Do you ever feel like you just want to get off this ride?
Every morning I resemble a baseball player skidding into the base plate.
And then my work day starts, and I’m expected to have it all together as I waltz into the office all cool, calm and collected – towing a cartload of guilt.
I’m living the dream, right?
Energy in abundance, my supermom lifestyle is sure to reap huge rewards.
One day… or so people keep telling me.
Now, I’ll let you in on a little secret.
I’m older than I’m willing to admit to my unstoppable “drink till 2:00 a.m. and still feel great in the morning” self.
The reality is that I’m a 70s shag-pile-and-brown-toweling-raised babe.
Just to be clear, for those of you born toting a smartphone. I’m not so old that I’m walking in circles chanting “Where-a-ma-glasses?” – But I am old enough to remember the sequined delight of Wonder Woman on TV. My childhood idol, I’ll add.
It’s only fair we pay our respects right now – cue wistful music. Remember those blue satin shorts? Who needs long lists of goals when you’ve got shorts (and legs) like that? She was superhuman and could do anything. Being Super Woman and Supermom was what I aspired to, and by God, I would be just that one day!
For all you bewildered gals out there, here she is in all her glory.
But I figured it out.
The trick to being a supermom is to fake it. Fake it to yourself. Fake it to your kids. Just be an all-out fake in a trying-to-better kind of way. (Not that I’d ever dare to suggest that Wonder Woman was a fake – blasphemy!)
Faking it makes it real. Just get the roll of Tums or glass of wine ready to deal with all the added stress.
Here’s what my supermom life looks like.
I justify paying squillions for a lettuce-leaf lunch every day because all that money I’m earning can pay for it. And I get to choose from all those ever-so-tasty chia-loaded delights I’ll never have the time, nor the inclination, to whizz up in my shiny new Vitamix myself.
I chalk up the day my kids wore their school uniforms on Casual Day as an essential life lesson in resilience.
And the fact that “freezer surprise” has become my kids’ most requested dinner item is a vote of faith in favor of the technological advancements of boxed food, not a cloak-and-dagger game of survival.

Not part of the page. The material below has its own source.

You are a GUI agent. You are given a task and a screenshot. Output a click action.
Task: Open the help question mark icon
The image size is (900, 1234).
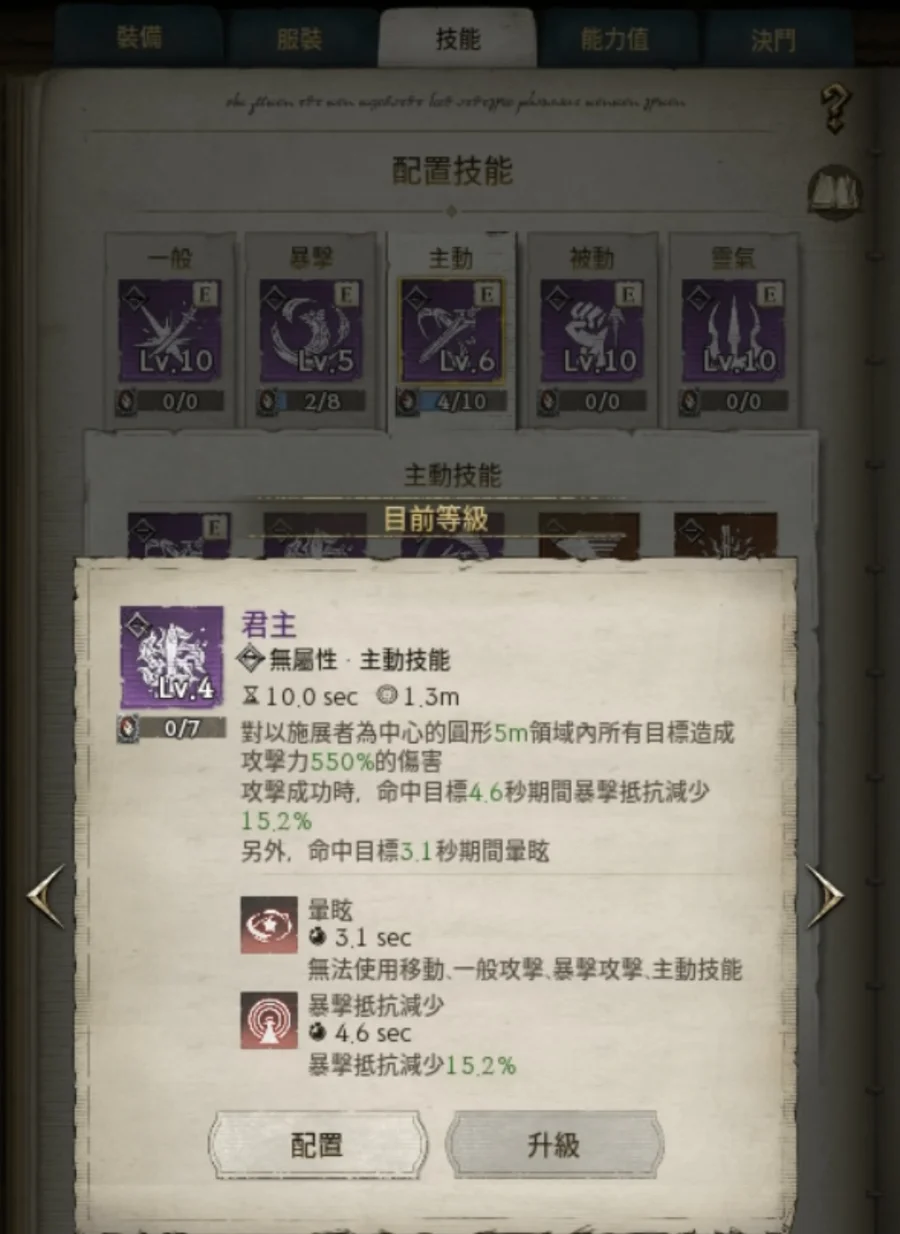833,110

My relationships with friends are stitched together with strings of panicked text messages asking for copies of lost school notes and depreciating jokes about needing a glass of wine at 10:00 a.m.
And Sunday, the day of rest. Pfft. It’s a day to retrieve lost socks from down the back of the washer and move objects around the house in an attempt to find the carpet (and to prevent impaling my foot on a Barbie hairbrush).
So yes, I’m a superhuman working mom – but I secretly hate my life.
I yearn for the time to join the kale-smoothie-loving, lycra-clad weekday yogis as they flow out on onto the street looking glowing and relaxed.
I wish for the spare hours to sit through mind-numbing school assemblies to receive a flash of a smile from my kids just because I showed up.
My dream is of a split-second in which to feel as if I’m not running life on a treadmill and about to fly off the back at any moment.
The working mom thing is not all it’s cracked up to be. You’ve got to want it badly to make it work. And I mean so bad that you’re prepared to throw every inkling of a standard to the wind and be ready to ride life’s rollercoaster holding on by your fingernails.
In truth, I want to stick it to my job.
I want to stick it to my colleagues who think I care that their kids are sick when I don’t even know if my kids left home today with their heads screwed on correctly.
So, you can shove those blue satin shorts right back where they fit – ‘cause they sure as hell don’t fit my unexercised butt any longer.